| Your task |
Look through the data below for the line with "operatic (464, 741)" and the line with "azarole (217, 816)", then output those two and all lines in between, exactly as written.
Extracted entries section start
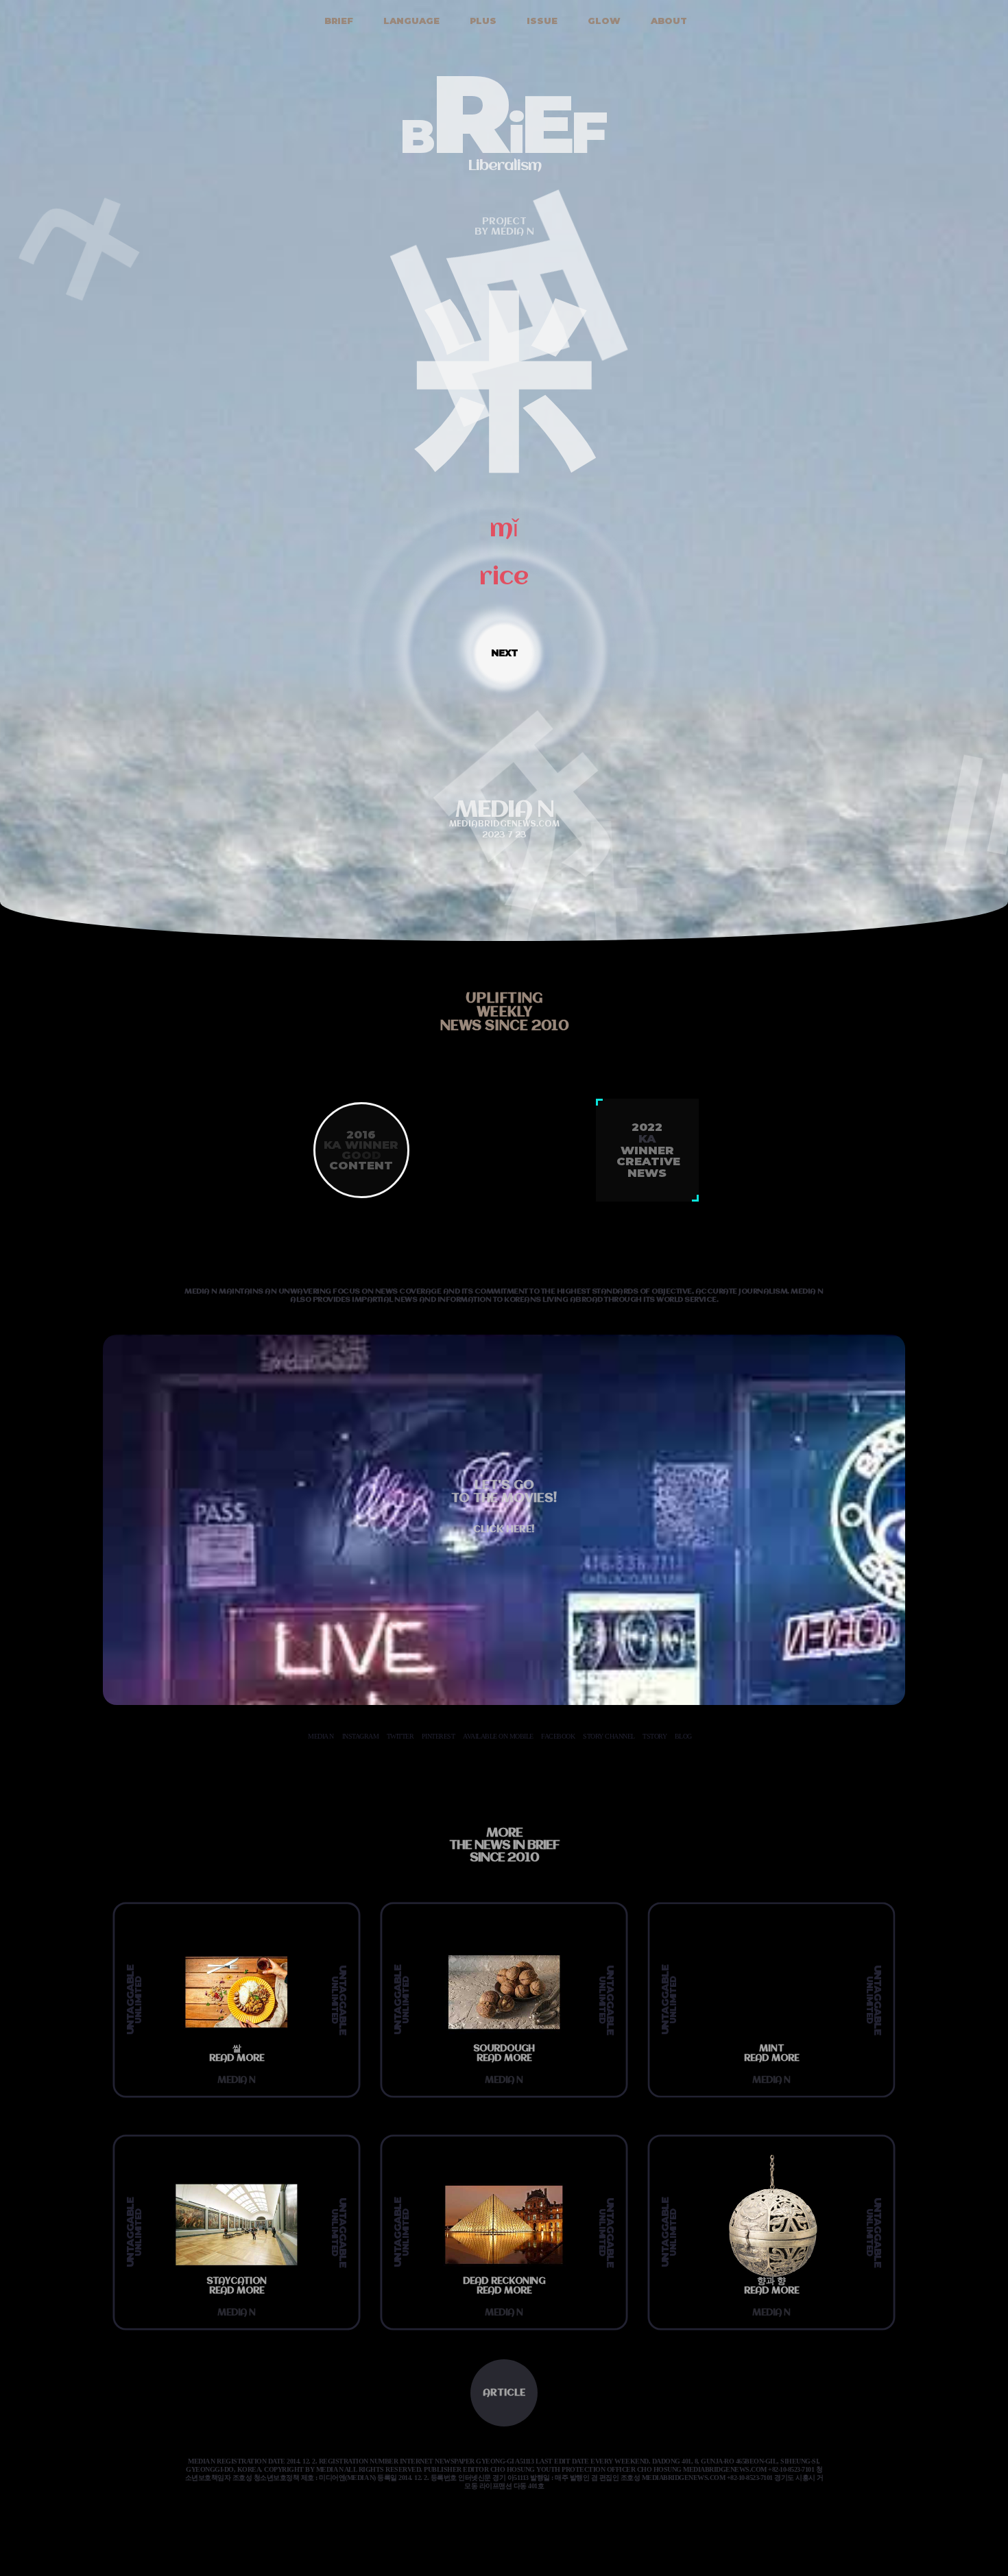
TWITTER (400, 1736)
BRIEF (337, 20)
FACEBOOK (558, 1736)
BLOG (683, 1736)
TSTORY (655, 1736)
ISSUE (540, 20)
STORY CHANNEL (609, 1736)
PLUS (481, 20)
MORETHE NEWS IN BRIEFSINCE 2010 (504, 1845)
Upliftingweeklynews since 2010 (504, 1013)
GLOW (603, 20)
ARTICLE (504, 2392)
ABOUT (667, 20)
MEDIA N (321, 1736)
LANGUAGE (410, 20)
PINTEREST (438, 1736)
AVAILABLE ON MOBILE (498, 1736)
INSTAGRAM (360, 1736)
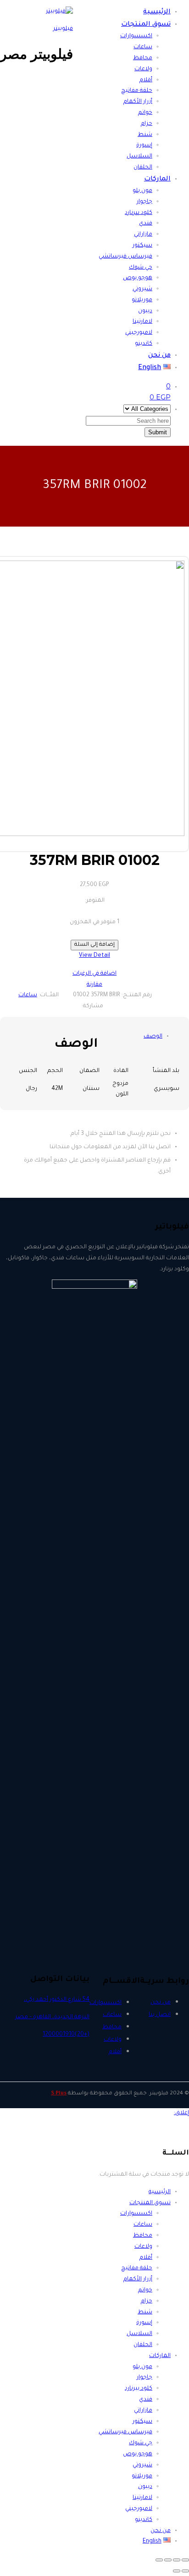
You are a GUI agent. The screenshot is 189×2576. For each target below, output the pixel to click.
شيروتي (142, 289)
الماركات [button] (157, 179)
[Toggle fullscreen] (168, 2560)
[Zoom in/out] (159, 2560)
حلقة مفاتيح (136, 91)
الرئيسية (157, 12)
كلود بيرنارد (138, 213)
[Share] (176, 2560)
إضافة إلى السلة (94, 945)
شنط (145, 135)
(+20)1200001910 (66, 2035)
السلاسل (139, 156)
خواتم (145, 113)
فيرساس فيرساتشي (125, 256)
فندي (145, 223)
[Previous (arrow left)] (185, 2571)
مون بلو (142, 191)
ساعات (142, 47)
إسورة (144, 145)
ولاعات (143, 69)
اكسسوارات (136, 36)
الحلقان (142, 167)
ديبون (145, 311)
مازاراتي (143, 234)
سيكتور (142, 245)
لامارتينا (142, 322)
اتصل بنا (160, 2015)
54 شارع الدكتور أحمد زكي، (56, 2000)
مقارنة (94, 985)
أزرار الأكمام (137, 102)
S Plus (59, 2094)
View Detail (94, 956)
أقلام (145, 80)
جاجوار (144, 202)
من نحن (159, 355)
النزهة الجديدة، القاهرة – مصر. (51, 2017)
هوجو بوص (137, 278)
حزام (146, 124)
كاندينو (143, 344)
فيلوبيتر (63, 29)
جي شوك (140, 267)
Extracted entries section end
Extracted entries section start
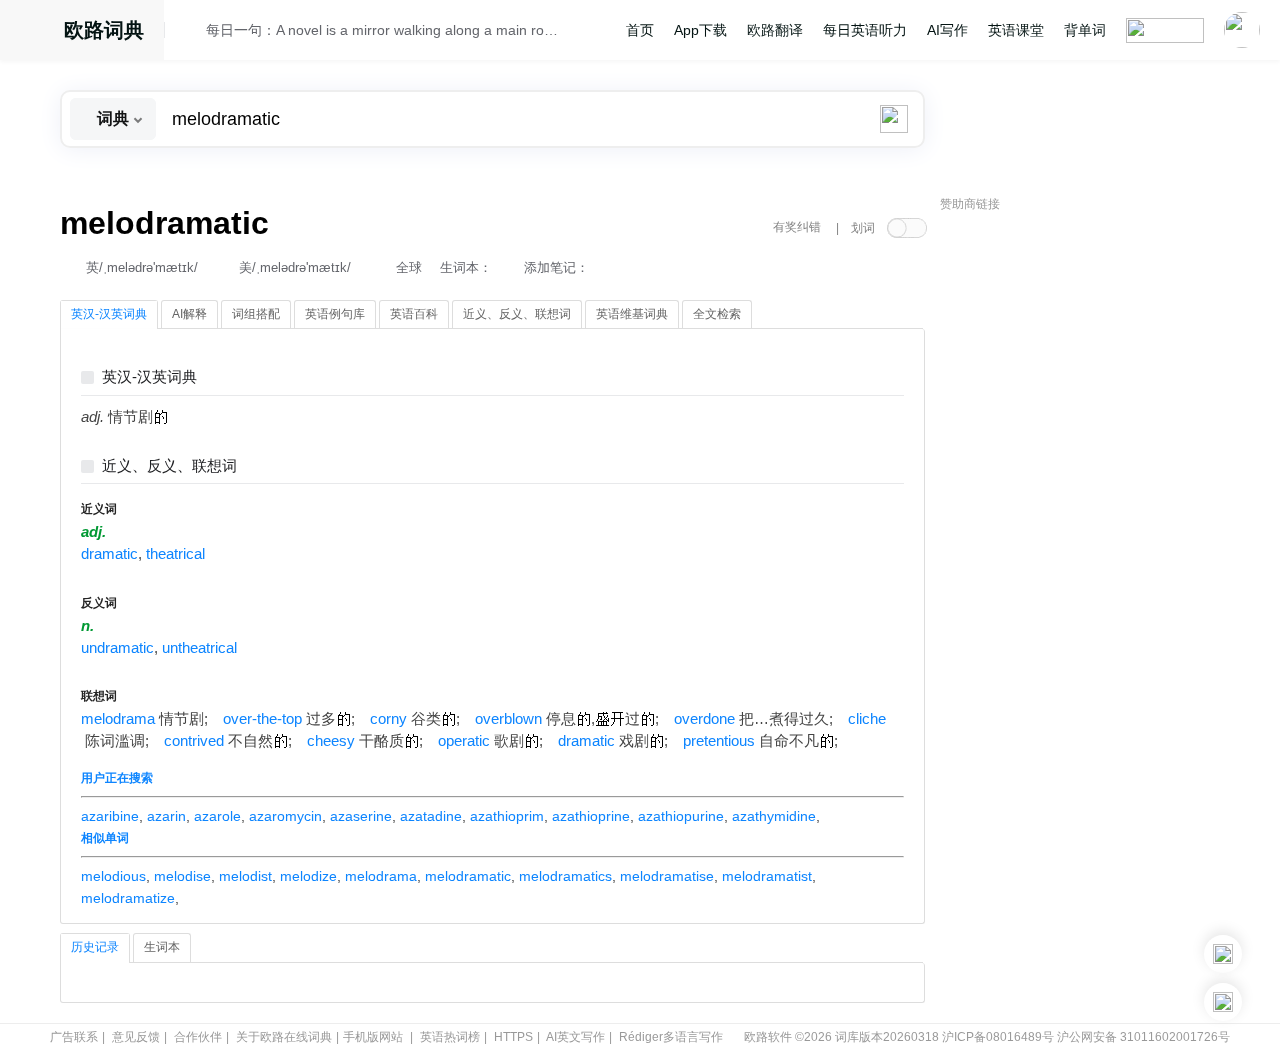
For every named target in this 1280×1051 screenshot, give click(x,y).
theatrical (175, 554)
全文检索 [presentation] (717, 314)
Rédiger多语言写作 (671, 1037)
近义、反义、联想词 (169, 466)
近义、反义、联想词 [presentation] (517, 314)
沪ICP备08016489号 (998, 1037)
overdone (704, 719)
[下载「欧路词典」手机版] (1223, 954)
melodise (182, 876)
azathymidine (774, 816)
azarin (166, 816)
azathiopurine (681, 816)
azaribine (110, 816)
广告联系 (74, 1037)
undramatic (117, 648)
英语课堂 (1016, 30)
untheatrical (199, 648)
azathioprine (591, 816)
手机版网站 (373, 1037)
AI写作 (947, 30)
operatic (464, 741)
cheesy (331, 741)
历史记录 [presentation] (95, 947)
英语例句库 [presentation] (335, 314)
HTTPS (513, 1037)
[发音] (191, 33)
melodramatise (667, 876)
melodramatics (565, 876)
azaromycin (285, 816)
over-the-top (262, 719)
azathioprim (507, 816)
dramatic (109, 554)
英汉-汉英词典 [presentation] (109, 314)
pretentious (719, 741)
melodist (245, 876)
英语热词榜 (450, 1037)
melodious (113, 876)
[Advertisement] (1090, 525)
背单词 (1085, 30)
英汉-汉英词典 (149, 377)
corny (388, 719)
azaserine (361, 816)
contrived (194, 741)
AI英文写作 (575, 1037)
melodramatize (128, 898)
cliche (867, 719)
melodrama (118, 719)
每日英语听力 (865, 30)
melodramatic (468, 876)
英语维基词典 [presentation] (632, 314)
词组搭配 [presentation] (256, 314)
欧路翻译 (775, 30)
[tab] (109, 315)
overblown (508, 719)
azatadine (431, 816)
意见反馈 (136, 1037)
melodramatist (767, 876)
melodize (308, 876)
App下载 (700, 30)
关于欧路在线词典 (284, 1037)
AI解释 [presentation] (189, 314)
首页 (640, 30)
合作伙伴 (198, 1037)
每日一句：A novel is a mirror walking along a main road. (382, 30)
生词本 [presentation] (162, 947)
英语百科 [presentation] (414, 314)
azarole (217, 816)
Extracted entries section end
| Your solution |
operatic (464, 741)
cheesy (331, 741)
历史记录 [presentation] (95, 947)
英语例句库 [presentation] (335, 314)
HTTPS (513, 1037)
[发音] (191, 33)
melodramatise (667, 876)
melodramatics (565, 876)
azaromycin (285, 816)
over-the-top (262, 719)
azathioprim (507, 816)
dramatic (109, 554)
英汉-汉英词典 [presentation] (109, 314)
pretentious (719, 741)
melodist (245, 876)
英语热词榜 (450, 1037)
melodious (113, 876)
[Advertisement] (1090, 525)
背单词 (1085, 30)
英汉-汉英词典 (149, 377)
corny (388, 719)
azaserine (361, 816)
contrived (194, 741)
AI英文写作 (575, 1037)
melodramatize (128, 898)
cliche (867, 719)
melodrama (118, 719)
每日英语听力 (865, 30)
melodramatic (468, 876)
英语维基词典 [presentation] (632, 314)
词组搭配 [presentation] (256, 314)
欧路翻译 (775, 30)
[tab] (109, 315)
overblown (508, 719)
azatadine (431, 816)
意见反馈 (136, 1037)
melodramatist (767, 876)
melodize (308, 876)
App下载 (700, 30)
关于欧路在线词典 (284, 1037)
AI解释 [presentation] (189, 314)
首页 (640, 30)
合作伙伴 (198, 1037)
每日一句：A novel is a mirror walking along a main road. (382, 30)
生词本 [presentation] (162, 947)
英语百科 [presentation] (414, 314)
azarole (217, 816)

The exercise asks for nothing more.